━━ GIVEN PASSAGE ━━

A Debt Relief Order (DRO) is a formal solution to help you deal with debts that you cannot afford to pay. A DRO may be able to help you if you do not own your home, have few assets and little available income to pay your creditors. It is a cheaper option than bankruptcy. If your DRO application is successful, most creditors cannot take action to recover your debts for 12 months. The debts are then written off after the 12 months are up.


How do I apply for a Debt Relief Order?

You can only apply for a DRO through a special adviser called an ‘approved intermediary’. It is not possible to apply directly to the Insolvency Service yourself. You must get advice from an approved intermediary first, and if they agree that a DRO is right for you, they will give you advice and make the application on your behalf. With any debt option it would be important to seek impartial advice from a recognised charity. This will ensure you choose the most appropriate route forward. The fee for a DRO is £90.

━━━
━━ RECORDS PROVIDED ━━

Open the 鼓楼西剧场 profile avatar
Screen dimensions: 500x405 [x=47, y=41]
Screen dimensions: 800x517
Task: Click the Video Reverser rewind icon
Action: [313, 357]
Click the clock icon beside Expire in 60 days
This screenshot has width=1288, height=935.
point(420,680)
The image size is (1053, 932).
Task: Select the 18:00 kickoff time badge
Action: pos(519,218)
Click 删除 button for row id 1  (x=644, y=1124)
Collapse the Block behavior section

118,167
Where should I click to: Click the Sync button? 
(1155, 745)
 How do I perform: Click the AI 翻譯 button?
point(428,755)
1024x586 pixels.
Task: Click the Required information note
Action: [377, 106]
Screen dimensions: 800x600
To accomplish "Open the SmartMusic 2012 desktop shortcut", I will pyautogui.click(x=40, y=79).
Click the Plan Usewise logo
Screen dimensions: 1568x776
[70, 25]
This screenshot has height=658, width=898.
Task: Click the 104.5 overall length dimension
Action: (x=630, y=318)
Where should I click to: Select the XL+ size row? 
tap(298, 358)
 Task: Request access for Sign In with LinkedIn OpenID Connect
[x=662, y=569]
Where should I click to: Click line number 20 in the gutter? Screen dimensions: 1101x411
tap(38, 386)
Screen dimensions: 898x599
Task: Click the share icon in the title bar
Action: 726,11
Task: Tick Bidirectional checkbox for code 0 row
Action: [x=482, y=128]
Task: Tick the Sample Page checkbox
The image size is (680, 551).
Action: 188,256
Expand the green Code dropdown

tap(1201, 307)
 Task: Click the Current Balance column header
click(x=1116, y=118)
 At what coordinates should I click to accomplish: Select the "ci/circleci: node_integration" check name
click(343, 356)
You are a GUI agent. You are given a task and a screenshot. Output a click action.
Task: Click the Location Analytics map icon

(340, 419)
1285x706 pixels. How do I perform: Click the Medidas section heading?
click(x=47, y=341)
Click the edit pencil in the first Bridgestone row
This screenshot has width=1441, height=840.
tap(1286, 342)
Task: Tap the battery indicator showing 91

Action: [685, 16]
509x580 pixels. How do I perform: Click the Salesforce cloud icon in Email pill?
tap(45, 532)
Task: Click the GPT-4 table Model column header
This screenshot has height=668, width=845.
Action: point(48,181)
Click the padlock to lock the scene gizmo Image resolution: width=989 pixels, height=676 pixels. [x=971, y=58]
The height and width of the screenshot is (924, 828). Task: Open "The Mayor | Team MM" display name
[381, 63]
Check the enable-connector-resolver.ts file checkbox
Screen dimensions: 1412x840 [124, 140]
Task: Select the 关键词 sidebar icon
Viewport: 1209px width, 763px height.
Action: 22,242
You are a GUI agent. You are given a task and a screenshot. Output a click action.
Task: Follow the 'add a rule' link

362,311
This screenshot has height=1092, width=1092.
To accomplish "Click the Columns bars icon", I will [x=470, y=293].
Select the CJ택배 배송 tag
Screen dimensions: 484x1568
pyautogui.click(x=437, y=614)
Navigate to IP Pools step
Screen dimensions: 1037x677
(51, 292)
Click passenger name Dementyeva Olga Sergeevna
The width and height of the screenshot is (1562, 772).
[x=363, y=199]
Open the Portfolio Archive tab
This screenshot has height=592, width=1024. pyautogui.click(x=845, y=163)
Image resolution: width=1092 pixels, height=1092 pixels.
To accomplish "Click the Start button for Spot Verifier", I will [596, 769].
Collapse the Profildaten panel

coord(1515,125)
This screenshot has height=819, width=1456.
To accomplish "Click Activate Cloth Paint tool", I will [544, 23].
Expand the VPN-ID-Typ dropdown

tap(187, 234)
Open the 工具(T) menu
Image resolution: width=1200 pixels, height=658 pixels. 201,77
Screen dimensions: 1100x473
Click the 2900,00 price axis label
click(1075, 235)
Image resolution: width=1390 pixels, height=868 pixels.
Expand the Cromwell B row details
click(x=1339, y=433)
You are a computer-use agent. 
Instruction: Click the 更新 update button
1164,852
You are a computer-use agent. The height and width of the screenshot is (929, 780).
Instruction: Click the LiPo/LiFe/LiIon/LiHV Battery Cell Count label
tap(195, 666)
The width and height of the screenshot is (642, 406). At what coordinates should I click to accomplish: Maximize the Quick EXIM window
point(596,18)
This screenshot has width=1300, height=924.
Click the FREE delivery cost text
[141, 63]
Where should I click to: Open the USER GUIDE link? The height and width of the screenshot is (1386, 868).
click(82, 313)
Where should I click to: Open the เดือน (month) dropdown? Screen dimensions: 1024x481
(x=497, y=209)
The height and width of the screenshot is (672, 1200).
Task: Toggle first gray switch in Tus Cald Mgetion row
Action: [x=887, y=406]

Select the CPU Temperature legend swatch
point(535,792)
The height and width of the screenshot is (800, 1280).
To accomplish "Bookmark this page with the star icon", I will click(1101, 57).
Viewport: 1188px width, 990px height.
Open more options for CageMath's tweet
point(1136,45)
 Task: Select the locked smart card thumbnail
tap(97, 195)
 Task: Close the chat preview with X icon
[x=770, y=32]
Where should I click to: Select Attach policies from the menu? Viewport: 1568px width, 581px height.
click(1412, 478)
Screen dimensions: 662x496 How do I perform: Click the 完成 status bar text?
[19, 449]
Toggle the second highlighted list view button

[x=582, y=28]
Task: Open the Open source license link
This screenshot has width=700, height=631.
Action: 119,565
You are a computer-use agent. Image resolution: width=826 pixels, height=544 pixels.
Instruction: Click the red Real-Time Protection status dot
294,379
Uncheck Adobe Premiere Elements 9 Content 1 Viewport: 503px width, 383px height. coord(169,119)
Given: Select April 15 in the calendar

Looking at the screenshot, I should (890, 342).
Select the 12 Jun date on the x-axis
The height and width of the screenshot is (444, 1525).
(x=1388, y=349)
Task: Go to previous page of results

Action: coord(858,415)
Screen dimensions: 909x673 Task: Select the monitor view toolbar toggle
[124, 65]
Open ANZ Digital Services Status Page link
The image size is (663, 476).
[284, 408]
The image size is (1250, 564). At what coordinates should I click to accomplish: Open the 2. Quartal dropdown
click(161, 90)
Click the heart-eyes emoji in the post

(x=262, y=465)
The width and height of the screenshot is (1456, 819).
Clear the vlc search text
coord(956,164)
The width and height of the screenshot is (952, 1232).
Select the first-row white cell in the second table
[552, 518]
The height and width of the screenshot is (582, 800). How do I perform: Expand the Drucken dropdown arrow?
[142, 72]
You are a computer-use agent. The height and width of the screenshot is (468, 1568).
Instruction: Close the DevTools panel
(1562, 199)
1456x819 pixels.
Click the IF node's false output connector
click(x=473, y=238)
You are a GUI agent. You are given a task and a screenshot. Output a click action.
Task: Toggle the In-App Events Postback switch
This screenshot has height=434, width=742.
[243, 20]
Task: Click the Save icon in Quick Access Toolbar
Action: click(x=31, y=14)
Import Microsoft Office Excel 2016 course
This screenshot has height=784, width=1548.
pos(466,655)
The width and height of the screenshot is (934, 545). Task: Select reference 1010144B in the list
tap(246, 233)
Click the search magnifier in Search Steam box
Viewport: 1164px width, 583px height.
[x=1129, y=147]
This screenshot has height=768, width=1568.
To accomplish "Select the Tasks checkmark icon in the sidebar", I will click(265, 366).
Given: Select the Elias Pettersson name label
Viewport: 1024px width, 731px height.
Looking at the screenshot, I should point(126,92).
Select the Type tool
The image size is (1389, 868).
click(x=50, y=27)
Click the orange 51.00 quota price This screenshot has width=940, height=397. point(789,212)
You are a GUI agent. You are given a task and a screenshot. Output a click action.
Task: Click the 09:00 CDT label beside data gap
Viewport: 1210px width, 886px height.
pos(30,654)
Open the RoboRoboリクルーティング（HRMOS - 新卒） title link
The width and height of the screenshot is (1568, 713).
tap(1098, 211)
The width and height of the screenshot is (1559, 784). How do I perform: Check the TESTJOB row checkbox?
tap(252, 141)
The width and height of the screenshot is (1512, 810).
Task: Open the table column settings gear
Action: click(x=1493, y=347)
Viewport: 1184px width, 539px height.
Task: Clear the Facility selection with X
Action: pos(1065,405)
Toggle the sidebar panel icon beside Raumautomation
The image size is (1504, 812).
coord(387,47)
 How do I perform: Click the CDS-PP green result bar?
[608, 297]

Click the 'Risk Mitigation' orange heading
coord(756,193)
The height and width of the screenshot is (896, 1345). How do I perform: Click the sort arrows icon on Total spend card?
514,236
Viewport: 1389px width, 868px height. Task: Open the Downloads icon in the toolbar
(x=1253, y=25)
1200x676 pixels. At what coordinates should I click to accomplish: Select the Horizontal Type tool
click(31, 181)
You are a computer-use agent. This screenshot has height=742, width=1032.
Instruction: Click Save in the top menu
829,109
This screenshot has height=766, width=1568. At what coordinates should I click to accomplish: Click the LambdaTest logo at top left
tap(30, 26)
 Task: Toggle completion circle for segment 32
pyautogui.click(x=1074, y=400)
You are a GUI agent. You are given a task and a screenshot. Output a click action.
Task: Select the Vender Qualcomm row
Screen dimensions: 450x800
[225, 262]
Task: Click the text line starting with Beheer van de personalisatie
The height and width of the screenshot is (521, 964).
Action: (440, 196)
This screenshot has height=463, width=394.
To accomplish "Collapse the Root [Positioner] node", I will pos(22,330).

━━━

→ CHALLENGES:
**a.** Per the Debt Relief Order passage above, why should someone considering a DRO get impartial advice from a recognised charity? Answer in one to three sentences.
**b.** What fee does the Debt Relief Order passage give for a DRO?
**c.** Extend the Debt Relief Order passage above, picking up after its final sentence.

→ ANSWERS TO THE EXERCISE:
**a.** Getting impartial advice from a recognised charity ensures the person chooses the most appropriate route forward for dealing with their debts.

**b.** The fee for a DRO is £90.

**c.**
Do I qualify for a Debt Relief Order?

There are strict rules that you have to meet to qualify for a DRO. You must:

• be unable to pay your debts;

• have total debts under £20,000 at the date the application is approved by the official receiver;

• have assets below £1000;

• not have a car or motor bike worth more than £1,000;

• have less than £50 a month spare income after normal household expenses are taken into account;

• live in England or Wales (or have lived or run a business in England or Wales in the last three years); and

• not have had a DRO in the last six years.

• you cannot already be bankrupt or have an individual voluntary arrangement (IVA).


What debts can be included in a Debt Relief Order?

You should include priority debts. Examples include:

• rent arrears;

• gas and electricity debts with your current supplier;

• arrears on your phone bill if you need to keep it as an essential service;

• council tax, business rates and community charge arrears; and

• income tax, VAT and National Insurance arrears.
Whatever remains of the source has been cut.